## Task instructions
Once every line holding "copy" in the listing below has been found, give their number and nothing more.

*** Exercise data ***

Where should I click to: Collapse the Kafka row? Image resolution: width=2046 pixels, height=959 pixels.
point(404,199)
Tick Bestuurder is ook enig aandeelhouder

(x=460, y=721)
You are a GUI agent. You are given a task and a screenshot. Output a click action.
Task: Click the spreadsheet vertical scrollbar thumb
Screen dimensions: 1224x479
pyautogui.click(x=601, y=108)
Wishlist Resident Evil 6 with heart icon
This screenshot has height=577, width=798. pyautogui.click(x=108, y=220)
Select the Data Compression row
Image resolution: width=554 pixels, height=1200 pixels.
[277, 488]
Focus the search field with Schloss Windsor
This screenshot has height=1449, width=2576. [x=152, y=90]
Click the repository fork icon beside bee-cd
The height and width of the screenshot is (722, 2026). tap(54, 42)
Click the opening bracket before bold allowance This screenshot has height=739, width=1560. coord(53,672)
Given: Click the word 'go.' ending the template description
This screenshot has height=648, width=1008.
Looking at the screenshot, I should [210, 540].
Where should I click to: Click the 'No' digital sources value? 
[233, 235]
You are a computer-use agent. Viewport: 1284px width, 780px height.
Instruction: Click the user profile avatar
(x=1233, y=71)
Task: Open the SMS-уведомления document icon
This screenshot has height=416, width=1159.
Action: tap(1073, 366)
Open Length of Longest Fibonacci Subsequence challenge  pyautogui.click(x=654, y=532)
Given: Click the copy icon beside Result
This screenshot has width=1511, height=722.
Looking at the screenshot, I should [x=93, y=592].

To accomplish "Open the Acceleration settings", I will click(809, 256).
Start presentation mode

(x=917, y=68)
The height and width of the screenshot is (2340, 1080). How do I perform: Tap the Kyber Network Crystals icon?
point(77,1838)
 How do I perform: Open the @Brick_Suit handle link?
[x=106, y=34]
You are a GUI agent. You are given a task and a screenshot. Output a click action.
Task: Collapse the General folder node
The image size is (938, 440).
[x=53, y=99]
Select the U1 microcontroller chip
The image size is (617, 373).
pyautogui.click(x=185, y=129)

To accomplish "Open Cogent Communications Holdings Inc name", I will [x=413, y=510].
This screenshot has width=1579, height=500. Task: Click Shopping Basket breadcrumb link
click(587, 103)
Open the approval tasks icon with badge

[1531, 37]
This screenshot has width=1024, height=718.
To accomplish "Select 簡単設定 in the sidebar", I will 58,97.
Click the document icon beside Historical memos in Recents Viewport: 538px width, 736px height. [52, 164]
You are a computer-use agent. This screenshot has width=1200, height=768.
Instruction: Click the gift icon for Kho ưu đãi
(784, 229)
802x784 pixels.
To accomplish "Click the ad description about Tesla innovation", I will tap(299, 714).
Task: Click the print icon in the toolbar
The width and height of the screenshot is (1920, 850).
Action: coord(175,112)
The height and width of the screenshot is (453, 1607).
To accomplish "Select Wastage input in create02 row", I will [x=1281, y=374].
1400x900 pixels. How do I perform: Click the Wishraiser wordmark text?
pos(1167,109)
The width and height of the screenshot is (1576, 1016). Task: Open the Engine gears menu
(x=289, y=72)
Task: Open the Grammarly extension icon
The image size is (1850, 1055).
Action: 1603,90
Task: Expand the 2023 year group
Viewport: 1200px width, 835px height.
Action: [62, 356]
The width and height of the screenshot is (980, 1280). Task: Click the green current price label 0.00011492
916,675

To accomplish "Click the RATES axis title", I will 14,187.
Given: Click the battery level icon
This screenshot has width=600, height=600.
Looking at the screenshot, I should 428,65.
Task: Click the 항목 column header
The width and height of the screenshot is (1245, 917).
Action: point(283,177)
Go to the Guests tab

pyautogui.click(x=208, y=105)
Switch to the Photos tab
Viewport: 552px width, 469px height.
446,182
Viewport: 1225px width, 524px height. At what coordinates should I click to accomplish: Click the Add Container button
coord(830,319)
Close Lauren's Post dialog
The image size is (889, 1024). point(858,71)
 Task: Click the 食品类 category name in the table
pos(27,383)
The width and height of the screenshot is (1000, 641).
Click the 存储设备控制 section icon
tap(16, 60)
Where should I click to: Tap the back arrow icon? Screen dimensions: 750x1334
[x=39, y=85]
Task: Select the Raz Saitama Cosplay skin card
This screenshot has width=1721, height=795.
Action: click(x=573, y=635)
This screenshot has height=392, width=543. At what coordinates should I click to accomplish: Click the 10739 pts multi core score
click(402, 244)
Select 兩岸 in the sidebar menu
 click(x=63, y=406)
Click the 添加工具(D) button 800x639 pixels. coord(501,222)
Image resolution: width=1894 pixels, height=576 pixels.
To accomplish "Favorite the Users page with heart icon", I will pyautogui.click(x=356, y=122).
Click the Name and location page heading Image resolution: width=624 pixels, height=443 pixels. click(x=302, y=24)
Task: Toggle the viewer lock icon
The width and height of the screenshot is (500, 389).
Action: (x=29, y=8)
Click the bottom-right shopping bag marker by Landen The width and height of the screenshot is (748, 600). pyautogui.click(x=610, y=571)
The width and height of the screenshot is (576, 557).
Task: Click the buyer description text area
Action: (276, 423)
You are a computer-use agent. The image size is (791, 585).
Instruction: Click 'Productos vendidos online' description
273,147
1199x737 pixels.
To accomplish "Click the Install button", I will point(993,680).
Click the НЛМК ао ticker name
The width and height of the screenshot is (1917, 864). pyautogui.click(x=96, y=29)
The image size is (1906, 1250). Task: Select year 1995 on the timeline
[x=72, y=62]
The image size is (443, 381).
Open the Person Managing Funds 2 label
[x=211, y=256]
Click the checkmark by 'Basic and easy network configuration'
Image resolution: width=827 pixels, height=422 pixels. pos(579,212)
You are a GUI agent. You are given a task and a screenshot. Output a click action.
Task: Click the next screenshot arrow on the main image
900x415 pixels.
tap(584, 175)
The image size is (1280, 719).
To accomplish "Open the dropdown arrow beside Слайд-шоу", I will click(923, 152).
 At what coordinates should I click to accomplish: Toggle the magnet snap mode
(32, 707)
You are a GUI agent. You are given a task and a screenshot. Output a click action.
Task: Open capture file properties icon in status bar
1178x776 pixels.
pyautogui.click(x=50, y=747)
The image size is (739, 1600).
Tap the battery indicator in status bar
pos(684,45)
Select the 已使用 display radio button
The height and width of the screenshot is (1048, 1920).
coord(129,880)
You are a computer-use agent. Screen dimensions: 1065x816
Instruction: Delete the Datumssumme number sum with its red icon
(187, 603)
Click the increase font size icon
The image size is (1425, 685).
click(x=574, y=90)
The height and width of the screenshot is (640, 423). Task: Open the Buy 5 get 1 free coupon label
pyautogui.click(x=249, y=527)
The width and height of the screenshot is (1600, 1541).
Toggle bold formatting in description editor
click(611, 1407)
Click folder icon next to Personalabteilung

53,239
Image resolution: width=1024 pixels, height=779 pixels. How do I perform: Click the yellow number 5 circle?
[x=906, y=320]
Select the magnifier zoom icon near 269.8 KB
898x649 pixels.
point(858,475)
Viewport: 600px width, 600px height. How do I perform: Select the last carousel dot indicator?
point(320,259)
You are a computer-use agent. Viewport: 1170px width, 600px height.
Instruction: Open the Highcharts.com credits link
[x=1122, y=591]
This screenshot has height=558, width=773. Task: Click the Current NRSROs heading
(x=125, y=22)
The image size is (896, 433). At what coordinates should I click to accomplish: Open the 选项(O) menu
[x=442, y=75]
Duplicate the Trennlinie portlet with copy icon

***

## Solution below
2